Repeat the lines of the records starting at the line that contains "Identify the location of kit" and ending at the line that contains "What do you see at coordinates (34, 149)", both included, with no changes.

[Part of a data file]
........
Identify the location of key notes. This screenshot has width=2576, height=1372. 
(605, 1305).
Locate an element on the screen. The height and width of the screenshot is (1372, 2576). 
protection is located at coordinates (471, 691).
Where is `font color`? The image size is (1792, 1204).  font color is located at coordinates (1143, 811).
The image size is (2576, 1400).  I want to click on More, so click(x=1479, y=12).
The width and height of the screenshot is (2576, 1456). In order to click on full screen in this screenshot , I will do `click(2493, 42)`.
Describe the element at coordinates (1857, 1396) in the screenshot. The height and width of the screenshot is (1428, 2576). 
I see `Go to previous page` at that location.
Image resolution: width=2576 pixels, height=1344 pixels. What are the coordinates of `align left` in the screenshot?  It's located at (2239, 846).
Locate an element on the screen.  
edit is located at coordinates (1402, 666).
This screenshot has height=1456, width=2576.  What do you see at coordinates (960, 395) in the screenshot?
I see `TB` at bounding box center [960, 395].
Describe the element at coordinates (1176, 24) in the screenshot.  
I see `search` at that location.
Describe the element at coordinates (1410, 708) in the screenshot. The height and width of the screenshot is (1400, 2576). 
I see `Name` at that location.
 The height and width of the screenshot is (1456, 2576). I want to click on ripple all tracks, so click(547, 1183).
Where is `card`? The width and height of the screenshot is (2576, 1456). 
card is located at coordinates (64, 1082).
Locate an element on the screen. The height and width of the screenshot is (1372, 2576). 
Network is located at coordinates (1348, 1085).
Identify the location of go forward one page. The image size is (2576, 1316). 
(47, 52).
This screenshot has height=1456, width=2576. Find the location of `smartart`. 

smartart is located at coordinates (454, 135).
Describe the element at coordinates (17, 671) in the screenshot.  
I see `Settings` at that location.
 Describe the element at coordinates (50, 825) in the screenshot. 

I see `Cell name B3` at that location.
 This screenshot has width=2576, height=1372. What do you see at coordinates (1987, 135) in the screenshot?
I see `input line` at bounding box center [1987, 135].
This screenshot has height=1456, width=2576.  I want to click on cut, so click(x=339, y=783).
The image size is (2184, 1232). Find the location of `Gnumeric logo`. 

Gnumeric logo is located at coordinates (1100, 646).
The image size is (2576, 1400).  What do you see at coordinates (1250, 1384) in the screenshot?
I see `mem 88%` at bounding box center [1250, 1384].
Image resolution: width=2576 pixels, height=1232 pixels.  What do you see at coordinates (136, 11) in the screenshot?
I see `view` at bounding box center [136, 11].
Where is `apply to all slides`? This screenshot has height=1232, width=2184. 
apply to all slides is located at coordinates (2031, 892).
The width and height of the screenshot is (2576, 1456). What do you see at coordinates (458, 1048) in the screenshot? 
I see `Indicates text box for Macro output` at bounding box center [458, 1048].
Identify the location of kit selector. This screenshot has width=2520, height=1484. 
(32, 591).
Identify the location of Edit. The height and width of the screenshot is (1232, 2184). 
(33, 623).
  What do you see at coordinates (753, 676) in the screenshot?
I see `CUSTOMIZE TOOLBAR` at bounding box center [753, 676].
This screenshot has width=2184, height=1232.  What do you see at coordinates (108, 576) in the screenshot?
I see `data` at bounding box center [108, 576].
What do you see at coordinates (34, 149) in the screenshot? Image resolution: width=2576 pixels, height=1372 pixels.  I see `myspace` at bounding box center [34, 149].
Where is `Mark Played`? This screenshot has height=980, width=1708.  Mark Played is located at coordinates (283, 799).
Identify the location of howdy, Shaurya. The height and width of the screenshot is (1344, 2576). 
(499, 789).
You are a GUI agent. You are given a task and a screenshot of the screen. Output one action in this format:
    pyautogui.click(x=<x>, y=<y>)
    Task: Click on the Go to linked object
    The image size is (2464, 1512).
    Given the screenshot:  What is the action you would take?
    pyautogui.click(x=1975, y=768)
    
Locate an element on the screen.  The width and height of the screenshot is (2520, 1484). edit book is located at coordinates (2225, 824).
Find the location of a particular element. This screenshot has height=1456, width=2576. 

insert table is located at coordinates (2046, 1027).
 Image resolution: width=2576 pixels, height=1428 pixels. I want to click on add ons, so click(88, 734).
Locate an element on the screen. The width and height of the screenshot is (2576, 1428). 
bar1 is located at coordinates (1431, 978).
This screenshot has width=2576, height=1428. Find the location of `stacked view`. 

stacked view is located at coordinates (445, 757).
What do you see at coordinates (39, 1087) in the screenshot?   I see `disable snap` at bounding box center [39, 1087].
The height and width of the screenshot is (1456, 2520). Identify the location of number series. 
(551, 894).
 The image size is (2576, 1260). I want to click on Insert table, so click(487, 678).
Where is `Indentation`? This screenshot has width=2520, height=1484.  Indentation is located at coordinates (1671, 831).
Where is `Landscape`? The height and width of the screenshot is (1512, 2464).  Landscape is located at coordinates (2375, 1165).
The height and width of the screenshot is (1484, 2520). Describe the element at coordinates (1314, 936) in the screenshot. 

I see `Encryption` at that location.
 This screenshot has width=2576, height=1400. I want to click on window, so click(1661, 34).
........
- RESULT OF THE EXERCISE
Identify the location of kit selector. This screenshot has width=2520, height=1484. 
(32, 591).
Identify the location of Edit. The height and width of the screenshot is (1232, 2184). 
(33, 623).
  What do you see at coordinates (753, 676) in the screenshot?
I see `CUSTOMIZE TOOLBAR` at bounding box center [753, 676].
This screenshot has width=2184, height=1232.  What do you see at coordinates (108, 576) in the screenshot?
I see `data` at bounding box center [108, 576].
What do you see at coordinates (34, 149) in the screenshot? Image resolution: width=2576 pixels, height=1372 pixels.  I see `myspace` at bounding box center [34, 149].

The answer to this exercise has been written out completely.